Brief: Could you turn the lines of the material, from the line containing "Task: Click the Sync info button" through the end of the material, into a numbered list without the blank lines?

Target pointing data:
<<<<

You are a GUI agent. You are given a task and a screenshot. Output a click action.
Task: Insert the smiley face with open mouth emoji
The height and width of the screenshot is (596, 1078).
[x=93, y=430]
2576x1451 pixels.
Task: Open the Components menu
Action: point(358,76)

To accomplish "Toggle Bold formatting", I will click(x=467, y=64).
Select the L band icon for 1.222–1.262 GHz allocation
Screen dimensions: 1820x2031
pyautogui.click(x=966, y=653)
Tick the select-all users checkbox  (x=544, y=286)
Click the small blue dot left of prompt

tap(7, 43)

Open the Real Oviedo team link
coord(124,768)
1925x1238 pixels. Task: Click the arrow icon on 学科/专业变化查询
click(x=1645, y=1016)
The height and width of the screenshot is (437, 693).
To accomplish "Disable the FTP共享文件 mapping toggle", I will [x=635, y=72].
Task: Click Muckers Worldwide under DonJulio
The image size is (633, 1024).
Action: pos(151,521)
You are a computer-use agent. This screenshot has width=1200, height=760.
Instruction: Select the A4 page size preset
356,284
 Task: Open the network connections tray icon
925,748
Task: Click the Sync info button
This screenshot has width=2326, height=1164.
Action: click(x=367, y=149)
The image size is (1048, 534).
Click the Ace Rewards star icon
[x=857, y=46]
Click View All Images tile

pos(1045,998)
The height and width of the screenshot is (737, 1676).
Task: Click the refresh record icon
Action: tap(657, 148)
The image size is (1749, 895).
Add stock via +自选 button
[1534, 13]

>>>>

Task response:
1. Task: Click the Sync info button
2. This screenshot has width=2326, height=1164.
3. Action: click(x=367, y=149)
4. The image size is (1048, 534).
5. Click the Ace Rewards star icon
6. [x=857, y=46]
7. Click View All Images tile
8. pos(1045,998)
9. The height and width of the screenshot is (737, 1676).
10. Task: Click the refresh record icon
11. Action: tap(657, 148)
12. The image size is (1749, 895).
13. Add stock via +自选 button
14. [1534, 13]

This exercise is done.